In the same year the first part of a large Coptic Gnostic library was discovered in Egypt. eventually thirteen codices were recovered, containing forty-nine manuscripts. While some of them were previously known, at least in part, they presented a panorama of Gnostic teaching which brilliantly illumines the early evolution of Christianity. Apparently they were found in an earthen jar in a grave near Nag Hammadi about sixty miles from Luxor. In the mountain Gebel el-Tarif are seven tombs of Sixth Dynasty pharaonic princes. Here the ascetic Palaemon taught Pachomius, who in turn founded the order of Coptic monasticism which spread throughout Egypt. Here also the Greek-named (Diospolis Parva) ancient Egyptian city of Hiw (or Hu) flourished as capital of Upper Egypt, across the Nile from Sheneset (‘the acacias of Seth'), which became Chenoboskion and later Nag Hammadi. The stern ascetic Fathers vigorously purged every pagan vestige from this area, but Gnostic 'heresies' sprang up with equal strength. The grave in which the Gnostic library was found had been dug in the fourth century, after the abandonment of Nag Hammadi by Christian monasticism.

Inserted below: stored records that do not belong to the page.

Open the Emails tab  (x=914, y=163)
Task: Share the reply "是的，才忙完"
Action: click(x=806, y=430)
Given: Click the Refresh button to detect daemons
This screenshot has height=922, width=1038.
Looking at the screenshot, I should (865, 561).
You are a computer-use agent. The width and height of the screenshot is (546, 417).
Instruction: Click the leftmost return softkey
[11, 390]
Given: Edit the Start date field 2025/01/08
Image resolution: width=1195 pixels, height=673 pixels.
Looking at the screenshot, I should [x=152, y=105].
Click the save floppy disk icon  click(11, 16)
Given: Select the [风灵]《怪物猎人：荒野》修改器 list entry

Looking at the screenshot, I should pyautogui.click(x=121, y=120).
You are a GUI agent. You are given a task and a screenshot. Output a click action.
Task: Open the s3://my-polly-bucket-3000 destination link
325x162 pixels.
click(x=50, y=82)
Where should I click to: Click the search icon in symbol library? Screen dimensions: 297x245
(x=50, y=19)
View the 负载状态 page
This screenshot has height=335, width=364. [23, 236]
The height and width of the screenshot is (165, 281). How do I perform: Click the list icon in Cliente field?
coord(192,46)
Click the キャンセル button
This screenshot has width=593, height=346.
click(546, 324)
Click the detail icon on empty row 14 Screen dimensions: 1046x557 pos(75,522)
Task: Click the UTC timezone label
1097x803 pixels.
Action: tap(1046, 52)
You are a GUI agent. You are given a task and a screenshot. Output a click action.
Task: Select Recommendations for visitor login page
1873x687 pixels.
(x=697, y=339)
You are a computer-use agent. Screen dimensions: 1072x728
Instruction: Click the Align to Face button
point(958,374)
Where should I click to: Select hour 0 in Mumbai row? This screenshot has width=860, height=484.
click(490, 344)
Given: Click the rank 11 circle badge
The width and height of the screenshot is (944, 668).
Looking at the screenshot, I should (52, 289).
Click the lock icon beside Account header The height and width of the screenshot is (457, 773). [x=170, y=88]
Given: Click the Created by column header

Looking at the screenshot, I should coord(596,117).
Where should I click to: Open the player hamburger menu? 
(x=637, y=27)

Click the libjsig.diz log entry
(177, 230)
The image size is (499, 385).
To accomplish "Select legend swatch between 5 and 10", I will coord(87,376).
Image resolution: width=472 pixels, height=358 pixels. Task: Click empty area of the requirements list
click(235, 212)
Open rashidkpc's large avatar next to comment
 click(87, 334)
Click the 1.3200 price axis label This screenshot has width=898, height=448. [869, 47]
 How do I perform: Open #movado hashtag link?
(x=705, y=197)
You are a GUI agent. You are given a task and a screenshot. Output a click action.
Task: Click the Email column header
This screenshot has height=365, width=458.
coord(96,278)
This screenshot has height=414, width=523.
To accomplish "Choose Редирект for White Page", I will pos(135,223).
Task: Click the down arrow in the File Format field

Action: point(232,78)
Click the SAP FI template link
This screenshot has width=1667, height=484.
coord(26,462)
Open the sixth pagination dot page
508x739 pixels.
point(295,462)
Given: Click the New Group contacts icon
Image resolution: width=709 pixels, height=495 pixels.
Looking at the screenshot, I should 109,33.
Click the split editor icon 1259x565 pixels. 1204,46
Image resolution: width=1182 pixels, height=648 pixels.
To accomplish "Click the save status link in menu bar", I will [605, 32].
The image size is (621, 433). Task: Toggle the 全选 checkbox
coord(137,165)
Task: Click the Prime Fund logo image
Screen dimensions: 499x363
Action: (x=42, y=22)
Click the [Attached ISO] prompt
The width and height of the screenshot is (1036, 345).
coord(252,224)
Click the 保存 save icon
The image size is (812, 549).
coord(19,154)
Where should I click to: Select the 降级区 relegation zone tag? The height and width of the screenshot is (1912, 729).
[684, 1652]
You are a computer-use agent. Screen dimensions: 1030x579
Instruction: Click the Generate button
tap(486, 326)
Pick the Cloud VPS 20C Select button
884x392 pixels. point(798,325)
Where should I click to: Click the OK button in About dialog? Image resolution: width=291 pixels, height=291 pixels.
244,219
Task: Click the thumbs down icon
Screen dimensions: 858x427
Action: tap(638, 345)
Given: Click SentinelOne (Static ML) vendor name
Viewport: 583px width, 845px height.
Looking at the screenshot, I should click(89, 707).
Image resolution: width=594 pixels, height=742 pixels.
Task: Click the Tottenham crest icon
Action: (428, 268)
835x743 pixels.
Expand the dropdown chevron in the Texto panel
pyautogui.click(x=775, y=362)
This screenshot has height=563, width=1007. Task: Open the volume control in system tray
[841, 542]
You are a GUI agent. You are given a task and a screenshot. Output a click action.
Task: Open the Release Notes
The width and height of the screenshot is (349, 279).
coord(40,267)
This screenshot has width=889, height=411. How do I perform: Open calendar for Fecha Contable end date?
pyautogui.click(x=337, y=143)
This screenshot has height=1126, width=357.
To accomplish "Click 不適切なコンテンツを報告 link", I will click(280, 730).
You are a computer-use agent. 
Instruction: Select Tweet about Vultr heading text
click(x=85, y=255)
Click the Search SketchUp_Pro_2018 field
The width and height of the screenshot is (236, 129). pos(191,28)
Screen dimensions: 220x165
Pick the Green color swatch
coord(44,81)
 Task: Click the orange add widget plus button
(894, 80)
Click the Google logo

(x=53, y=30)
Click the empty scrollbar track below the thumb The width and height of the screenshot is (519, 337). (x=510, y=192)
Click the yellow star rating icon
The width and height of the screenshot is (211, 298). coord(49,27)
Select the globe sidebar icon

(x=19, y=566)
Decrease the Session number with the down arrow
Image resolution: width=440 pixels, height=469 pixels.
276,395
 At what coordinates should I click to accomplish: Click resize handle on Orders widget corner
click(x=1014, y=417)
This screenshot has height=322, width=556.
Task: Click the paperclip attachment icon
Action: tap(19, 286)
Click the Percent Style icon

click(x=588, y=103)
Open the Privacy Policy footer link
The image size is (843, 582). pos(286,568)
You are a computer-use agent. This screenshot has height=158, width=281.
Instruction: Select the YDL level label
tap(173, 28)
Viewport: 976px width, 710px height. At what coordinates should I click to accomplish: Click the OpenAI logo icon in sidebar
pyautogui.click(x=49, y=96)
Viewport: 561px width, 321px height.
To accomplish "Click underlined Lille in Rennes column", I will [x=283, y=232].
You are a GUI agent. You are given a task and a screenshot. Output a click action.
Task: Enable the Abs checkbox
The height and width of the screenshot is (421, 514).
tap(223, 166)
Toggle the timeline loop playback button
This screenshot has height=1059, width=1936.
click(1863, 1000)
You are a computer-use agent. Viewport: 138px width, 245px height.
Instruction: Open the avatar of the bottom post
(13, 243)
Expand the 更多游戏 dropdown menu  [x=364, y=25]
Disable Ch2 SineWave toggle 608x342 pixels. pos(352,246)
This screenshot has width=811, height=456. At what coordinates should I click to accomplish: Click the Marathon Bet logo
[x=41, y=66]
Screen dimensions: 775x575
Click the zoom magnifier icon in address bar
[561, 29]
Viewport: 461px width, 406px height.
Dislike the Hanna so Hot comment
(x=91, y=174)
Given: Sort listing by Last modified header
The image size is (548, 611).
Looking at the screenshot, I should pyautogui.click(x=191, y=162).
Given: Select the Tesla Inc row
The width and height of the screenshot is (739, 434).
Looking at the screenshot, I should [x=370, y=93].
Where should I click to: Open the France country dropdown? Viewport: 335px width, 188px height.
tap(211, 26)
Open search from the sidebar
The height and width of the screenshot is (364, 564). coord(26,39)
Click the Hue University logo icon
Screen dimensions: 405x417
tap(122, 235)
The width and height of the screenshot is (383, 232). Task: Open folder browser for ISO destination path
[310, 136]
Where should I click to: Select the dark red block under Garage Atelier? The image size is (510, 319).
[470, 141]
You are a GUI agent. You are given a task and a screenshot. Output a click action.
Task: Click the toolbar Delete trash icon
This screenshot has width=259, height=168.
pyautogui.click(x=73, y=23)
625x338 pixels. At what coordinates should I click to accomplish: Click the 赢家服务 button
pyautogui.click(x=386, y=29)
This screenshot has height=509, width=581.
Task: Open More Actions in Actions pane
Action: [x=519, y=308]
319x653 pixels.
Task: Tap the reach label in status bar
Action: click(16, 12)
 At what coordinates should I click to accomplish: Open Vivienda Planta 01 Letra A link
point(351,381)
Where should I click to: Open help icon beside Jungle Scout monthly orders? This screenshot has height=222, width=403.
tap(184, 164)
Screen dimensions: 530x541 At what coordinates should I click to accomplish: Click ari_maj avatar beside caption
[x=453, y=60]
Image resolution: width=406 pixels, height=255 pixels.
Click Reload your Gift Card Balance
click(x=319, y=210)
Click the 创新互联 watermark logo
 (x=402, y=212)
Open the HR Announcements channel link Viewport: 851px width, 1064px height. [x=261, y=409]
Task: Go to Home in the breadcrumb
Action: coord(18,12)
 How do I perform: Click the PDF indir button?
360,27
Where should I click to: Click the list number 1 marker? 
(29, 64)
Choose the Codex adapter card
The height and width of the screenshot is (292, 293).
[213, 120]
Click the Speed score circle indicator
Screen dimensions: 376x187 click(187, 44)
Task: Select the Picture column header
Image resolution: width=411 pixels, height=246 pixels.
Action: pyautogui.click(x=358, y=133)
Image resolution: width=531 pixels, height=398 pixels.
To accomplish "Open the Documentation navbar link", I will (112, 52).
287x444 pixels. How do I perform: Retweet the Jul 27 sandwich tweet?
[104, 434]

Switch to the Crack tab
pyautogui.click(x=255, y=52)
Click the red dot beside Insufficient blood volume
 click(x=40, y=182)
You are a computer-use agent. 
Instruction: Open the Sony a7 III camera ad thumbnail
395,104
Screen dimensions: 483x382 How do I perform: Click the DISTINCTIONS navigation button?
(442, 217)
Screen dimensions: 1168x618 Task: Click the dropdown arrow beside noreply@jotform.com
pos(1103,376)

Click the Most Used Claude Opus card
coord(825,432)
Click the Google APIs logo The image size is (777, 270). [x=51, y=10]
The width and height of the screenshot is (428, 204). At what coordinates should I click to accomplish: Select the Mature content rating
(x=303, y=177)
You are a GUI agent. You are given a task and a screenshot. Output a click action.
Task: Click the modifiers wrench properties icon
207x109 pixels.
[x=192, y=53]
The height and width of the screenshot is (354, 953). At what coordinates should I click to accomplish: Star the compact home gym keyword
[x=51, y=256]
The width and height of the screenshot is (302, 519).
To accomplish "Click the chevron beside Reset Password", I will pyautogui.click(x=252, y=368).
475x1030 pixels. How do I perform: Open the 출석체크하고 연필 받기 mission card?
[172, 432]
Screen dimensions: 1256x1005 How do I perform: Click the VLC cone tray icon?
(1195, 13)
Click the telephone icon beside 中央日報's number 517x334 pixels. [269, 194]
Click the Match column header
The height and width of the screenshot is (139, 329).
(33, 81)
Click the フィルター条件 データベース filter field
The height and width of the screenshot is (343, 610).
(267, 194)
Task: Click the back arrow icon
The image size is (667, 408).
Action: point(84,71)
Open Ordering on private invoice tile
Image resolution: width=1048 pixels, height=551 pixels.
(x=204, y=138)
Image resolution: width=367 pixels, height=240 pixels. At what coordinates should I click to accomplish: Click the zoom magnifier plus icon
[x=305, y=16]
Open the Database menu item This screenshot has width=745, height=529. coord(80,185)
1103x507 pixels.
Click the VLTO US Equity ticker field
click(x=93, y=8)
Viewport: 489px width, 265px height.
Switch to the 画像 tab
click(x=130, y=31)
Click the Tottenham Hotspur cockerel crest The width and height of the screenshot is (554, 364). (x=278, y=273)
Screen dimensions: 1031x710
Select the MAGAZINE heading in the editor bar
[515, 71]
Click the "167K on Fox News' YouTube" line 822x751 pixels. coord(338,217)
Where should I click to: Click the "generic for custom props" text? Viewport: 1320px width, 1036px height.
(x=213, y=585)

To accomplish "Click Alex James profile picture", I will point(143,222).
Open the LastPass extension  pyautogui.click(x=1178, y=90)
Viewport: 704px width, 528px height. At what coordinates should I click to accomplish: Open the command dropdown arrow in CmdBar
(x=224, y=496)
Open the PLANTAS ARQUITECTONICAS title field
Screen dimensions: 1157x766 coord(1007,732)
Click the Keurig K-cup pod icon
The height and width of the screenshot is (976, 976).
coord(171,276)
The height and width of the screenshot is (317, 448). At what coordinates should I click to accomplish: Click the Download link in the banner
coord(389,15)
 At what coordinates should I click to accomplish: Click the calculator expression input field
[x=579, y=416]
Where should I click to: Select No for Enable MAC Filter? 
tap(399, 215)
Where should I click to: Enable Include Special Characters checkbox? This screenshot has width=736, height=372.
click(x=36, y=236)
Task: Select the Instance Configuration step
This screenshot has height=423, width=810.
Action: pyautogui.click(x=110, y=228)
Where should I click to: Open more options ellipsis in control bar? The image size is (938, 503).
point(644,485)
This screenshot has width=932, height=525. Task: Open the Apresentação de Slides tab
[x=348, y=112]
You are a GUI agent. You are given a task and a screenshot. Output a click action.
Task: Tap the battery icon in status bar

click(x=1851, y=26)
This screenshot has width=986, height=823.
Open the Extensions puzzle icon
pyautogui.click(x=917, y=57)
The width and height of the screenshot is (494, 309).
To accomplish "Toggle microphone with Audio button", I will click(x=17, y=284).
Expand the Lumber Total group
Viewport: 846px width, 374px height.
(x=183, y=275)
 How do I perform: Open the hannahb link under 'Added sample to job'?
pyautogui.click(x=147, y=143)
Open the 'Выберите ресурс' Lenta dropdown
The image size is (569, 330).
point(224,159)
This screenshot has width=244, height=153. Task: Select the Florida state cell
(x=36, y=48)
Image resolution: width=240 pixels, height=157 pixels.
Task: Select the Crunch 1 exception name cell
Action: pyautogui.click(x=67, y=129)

One of the documents in this collection is the Gospel According to Thomas.
Eleven years after these discoveries, in 1958, Morton Smith was looking through the library of the oldest Christian monastery still in use, Mar Saba, situated in a Dead Sea wadi about fifteen miles from Qumran. In the back of Isaac Voss' 1646 edition of the letters of St. Ignatius of Antioch, he found a letter of Clement of Alexandria. It is the only known extant letter of Clement, and it refers to and quotes from the Secret Gospel of Mark.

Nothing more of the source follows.